### Task item:
Within the records below is a range that opens at the line with "Atualizações de Firmware" and closes at the line with "Home - Yamaha - Portugal (84, 1876)". Return that range word for word, both ends included, and only that range.
___ Data records ___
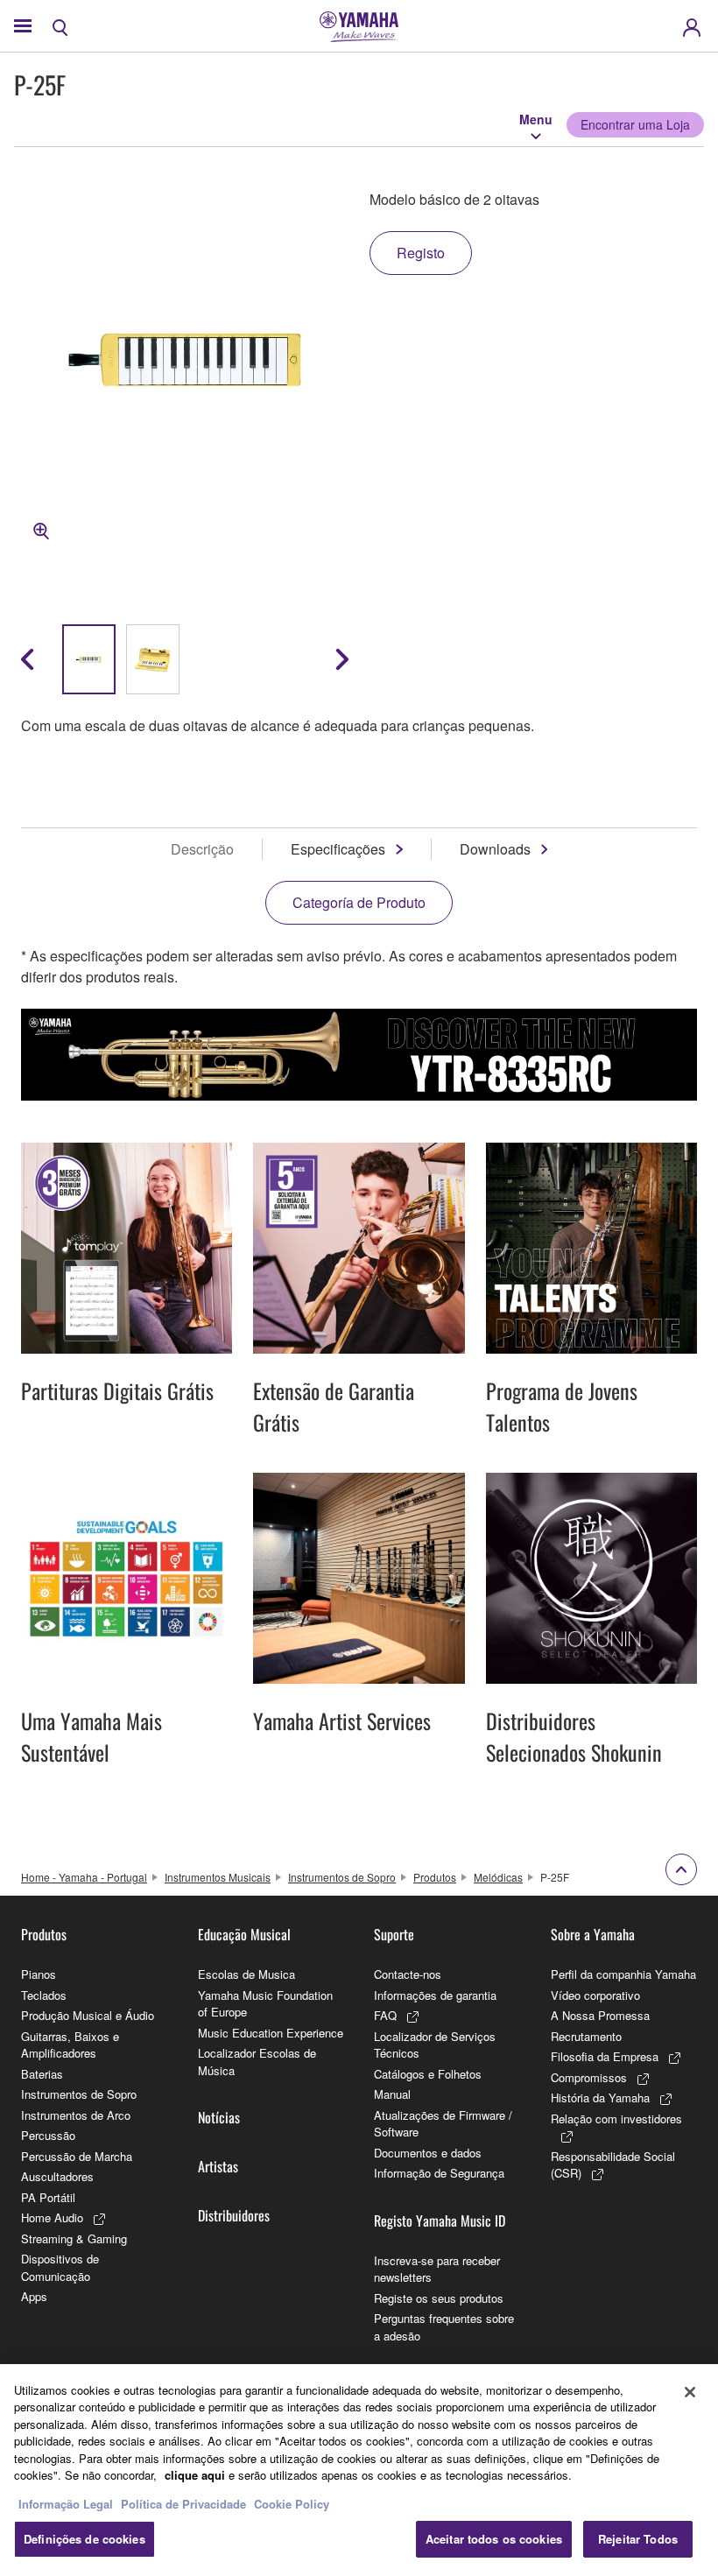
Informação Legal (65, 2503)
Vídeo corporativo (595, 1995)
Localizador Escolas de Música (257, 2062)
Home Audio (52, 2217)
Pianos (38, 1974)
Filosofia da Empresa (604, 2056)
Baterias (42, 2074)
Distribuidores (234, 2215)
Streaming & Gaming (74, 2238)
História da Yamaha (600, 2097)
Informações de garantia (435, 1995)
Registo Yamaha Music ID (439, 2220)
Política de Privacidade (183, 2503)
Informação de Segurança (439, 2172)
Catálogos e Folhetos (428, 2074)
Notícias (219, 2117)
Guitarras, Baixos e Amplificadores (70, 2045)
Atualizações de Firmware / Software (443, 2124)
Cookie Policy (291, 2503)
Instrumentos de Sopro (342, 1876)
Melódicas (498, 1876)
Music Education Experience (270, 2032)
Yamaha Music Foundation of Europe (265, 2004)
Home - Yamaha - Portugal (84, 1876)
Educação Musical (244, 1934)
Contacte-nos (407, 1974)
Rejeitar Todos (638, 2538)
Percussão (48, 2135)
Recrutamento (586, 2036)
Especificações (338, 849)
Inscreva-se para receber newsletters (437, 2269)
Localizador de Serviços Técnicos (435, 2045)
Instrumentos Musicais (218, 1876)
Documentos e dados (428, 2152)
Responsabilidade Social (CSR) (613, 2165)
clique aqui (195, 2475)
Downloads (495, 849)
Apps (34, 2296)
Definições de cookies (84, 2538)
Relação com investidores (616, 2118)
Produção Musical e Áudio (87, 2015)
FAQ (385, 2015)
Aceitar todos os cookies (494, 2538)
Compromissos (589, 2077)
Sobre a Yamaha (593, 1934)
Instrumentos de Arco (75, 2115)
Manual (392, 2094)
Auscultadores (57, 2176)
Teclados (44, 1995)
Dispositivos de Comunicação (60, 2267)
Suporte (394, 1934)
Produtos (434, 1876)
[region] (359, 2470)
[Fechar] (690, 2392)
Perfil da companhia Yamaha (623, 1974)
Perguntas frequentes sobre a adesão (444, 2327)
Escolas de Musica (246, 1974)
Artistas (218, 2166)
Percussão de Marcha (76, 2156)
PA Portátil (48, 2197)
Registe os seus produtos (438, 2298)
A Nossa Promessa (600, 2015)
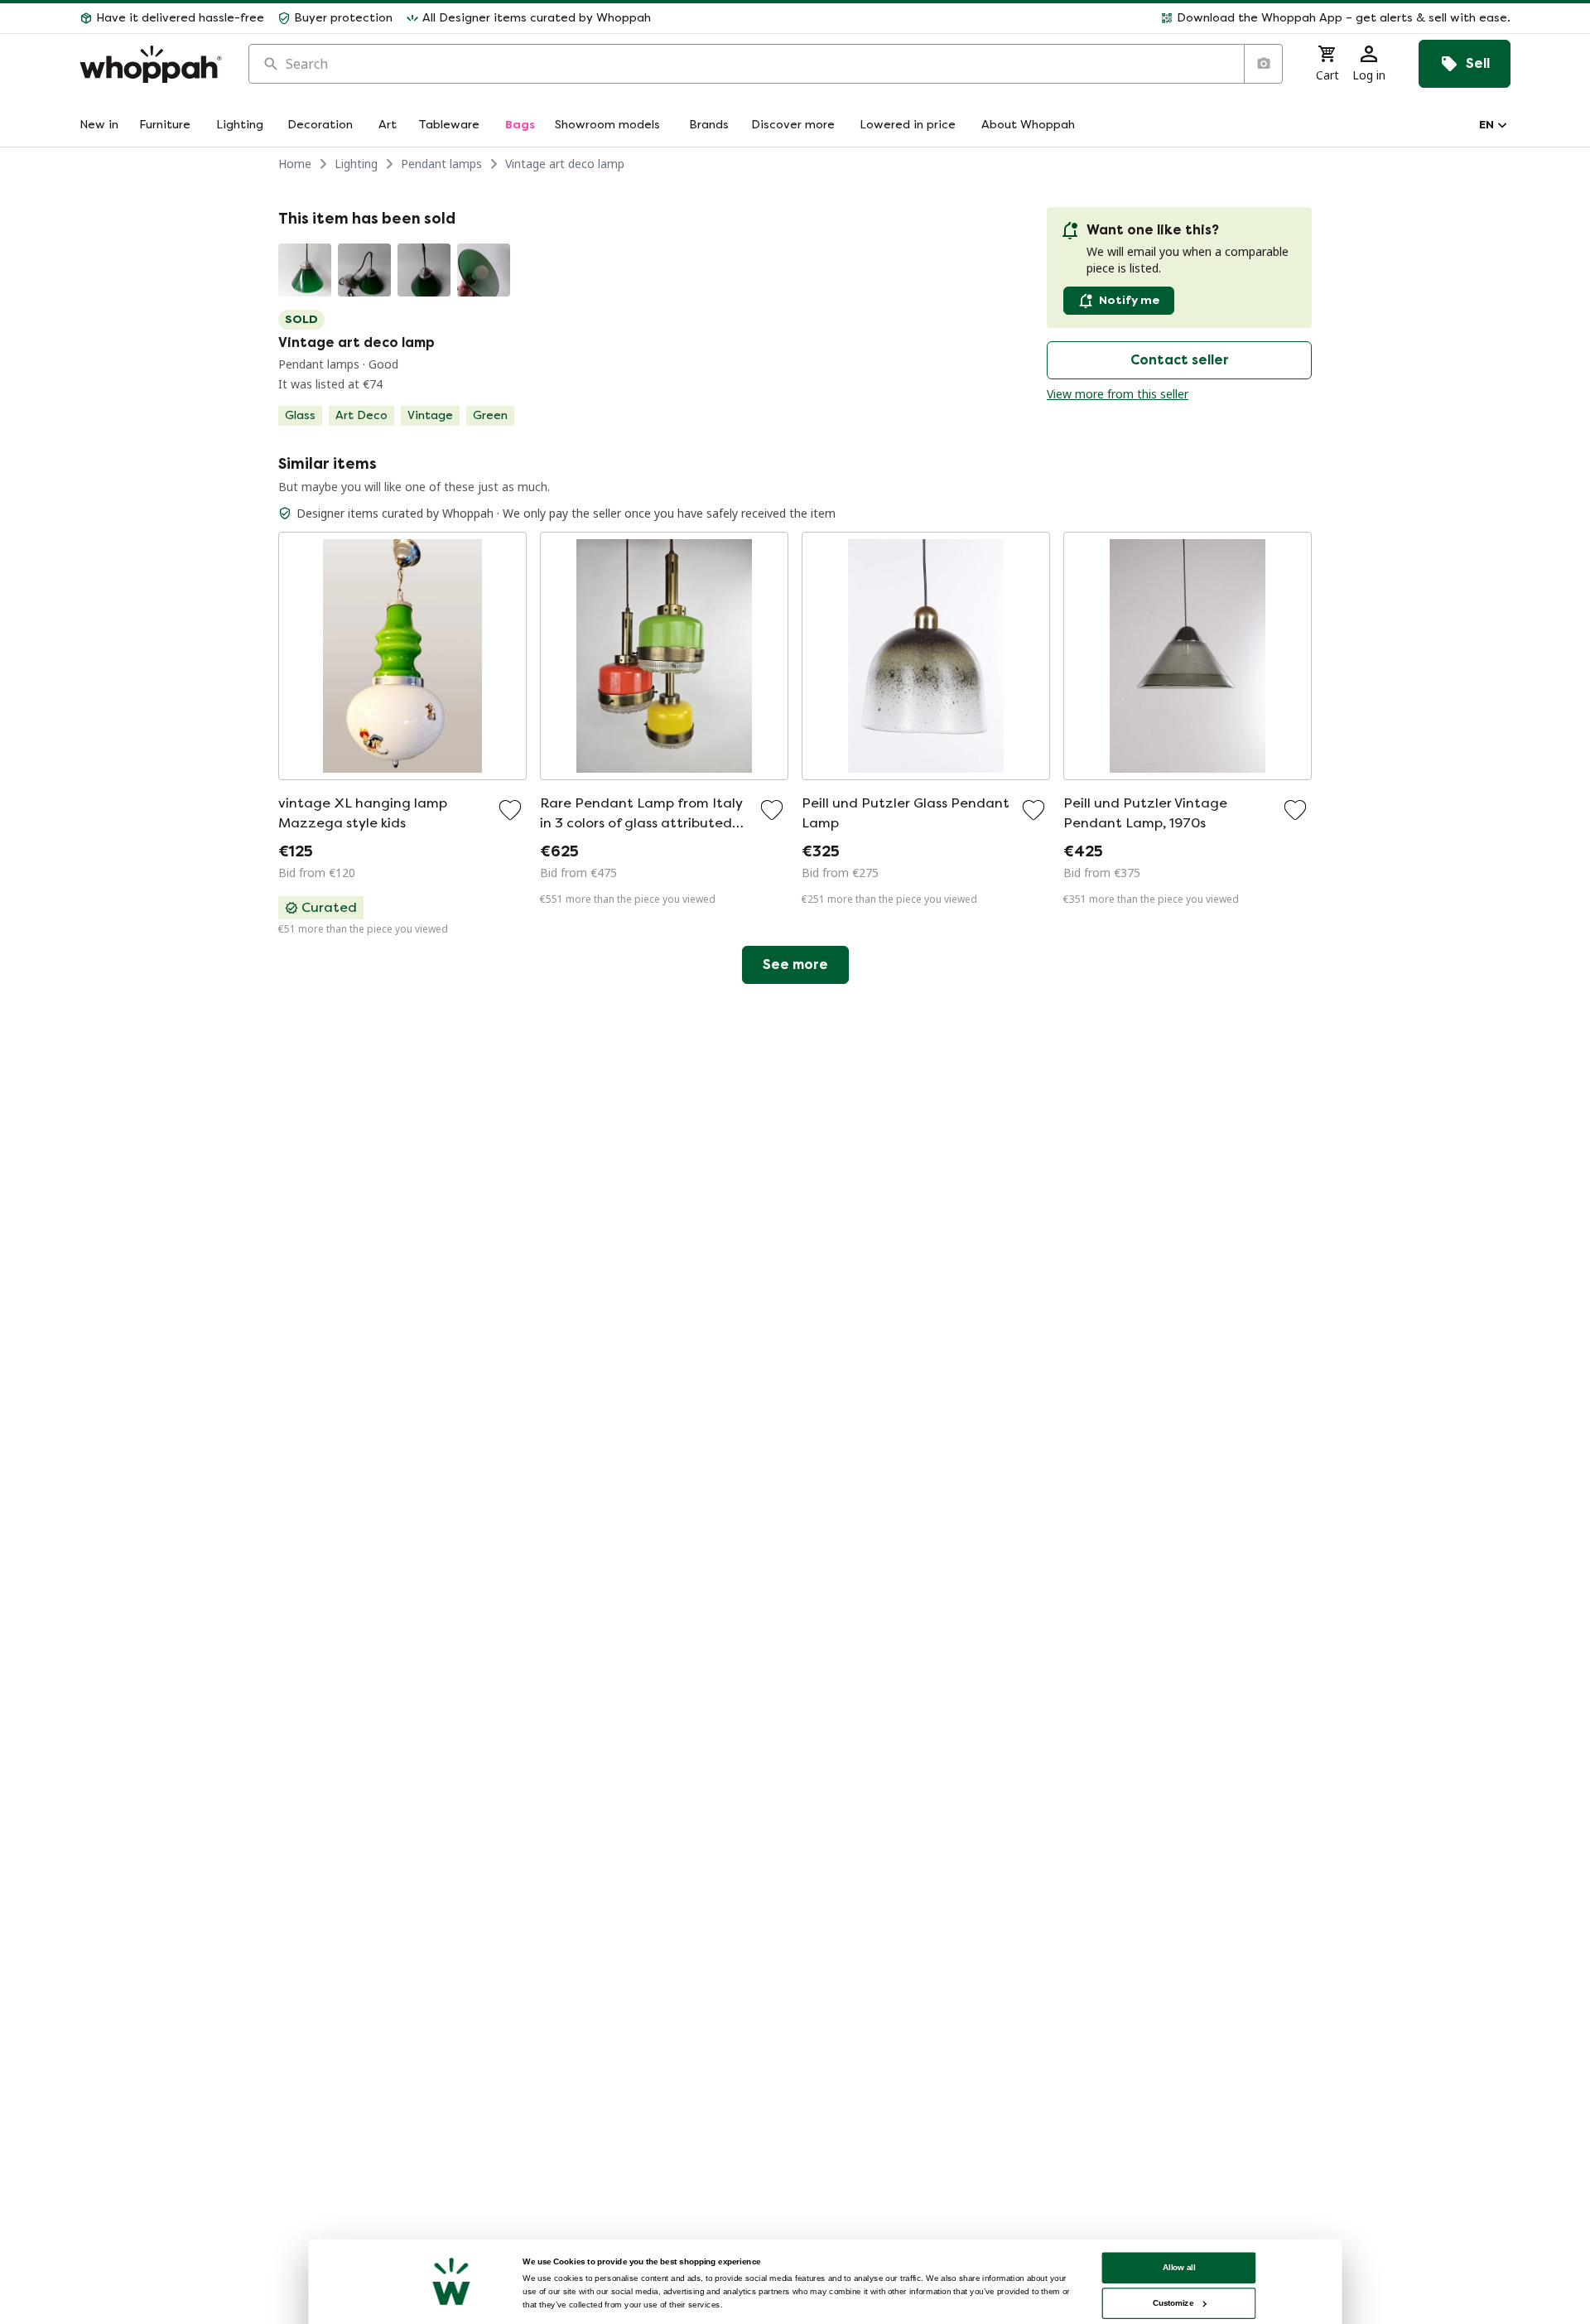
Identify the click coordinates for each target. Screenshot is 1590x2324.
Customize (1173, 2302)
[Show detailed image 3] (424, 270)
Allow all (1179, 2267)
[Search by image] (1263, 64)
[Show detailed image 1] (304, 270)
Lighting (356, 163)
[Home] (151, 64)
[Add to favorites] (510, 810)
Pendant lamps (441, 163)
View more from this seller (1117, 394)
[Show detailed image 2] (364, 270)
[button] (1087, 18)
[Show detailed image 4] (483, 270)
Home (294, 163)
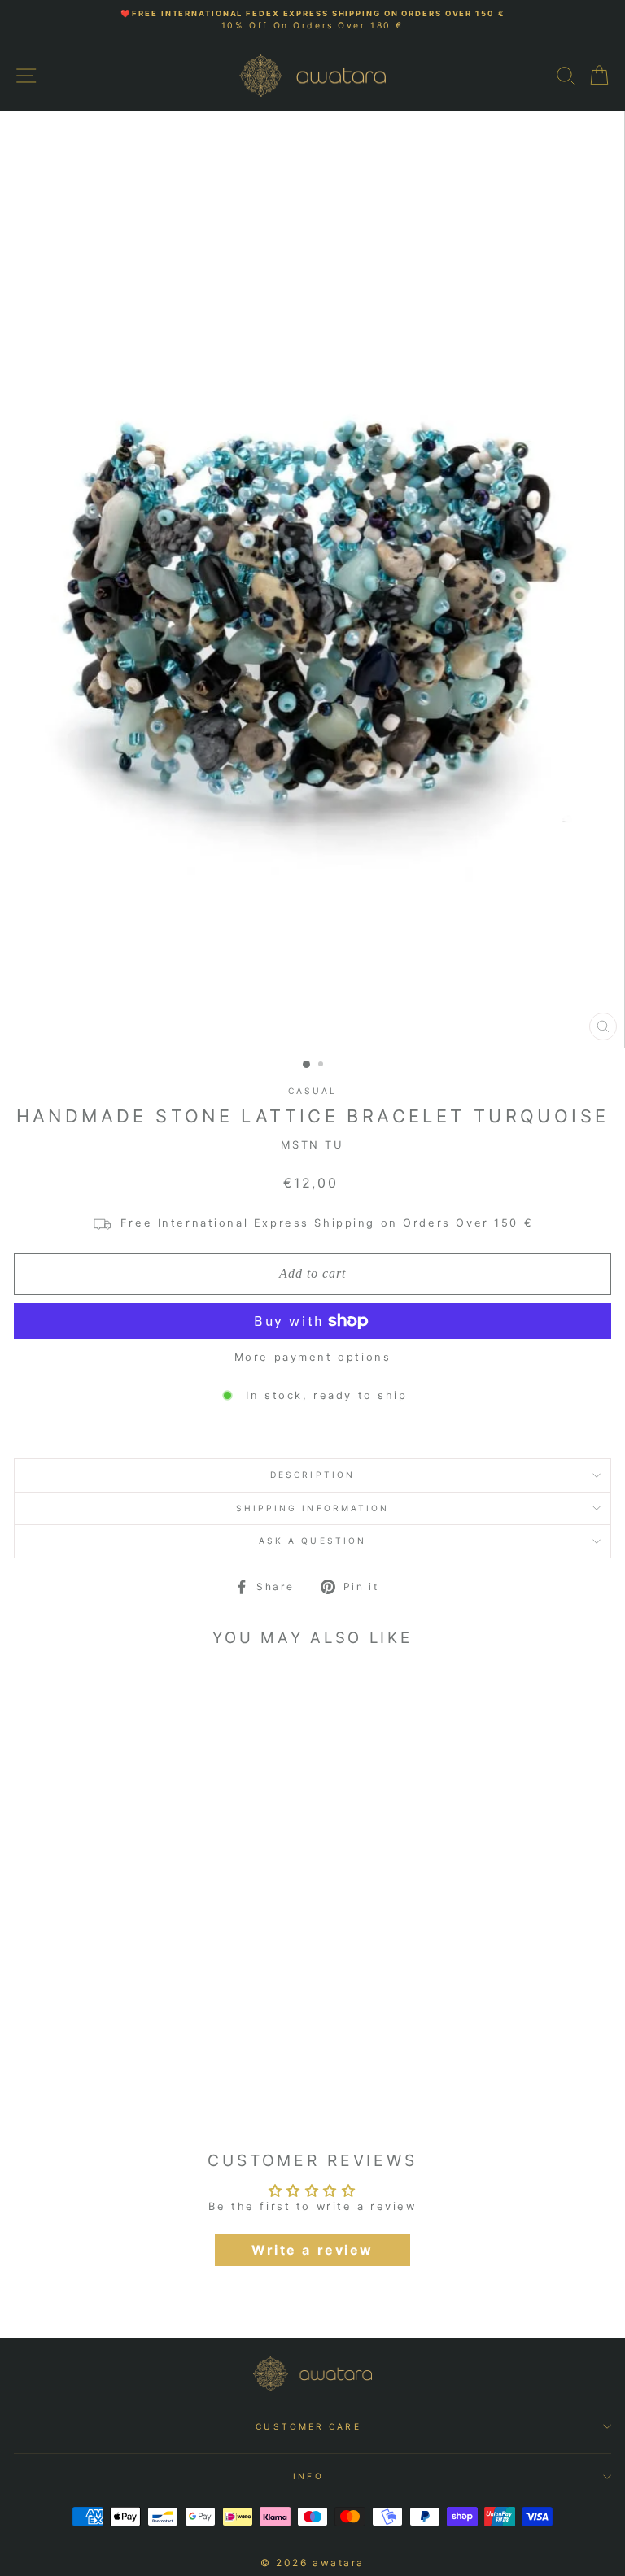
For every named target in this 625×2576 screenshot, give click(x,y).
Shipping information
___
### Response to the exercise:
Atualizações de Firmware / Software (443, 2124)
Cookie Policy (291, 2503)
Instrumentos de Sopro (342, 1876)
Melódicas (498, 1876)
Music Education Experience (270, 2032)
Yamaha Music Foundation of Europe (265, 2004)
Home - Yamaha - Portugal (84, 1876)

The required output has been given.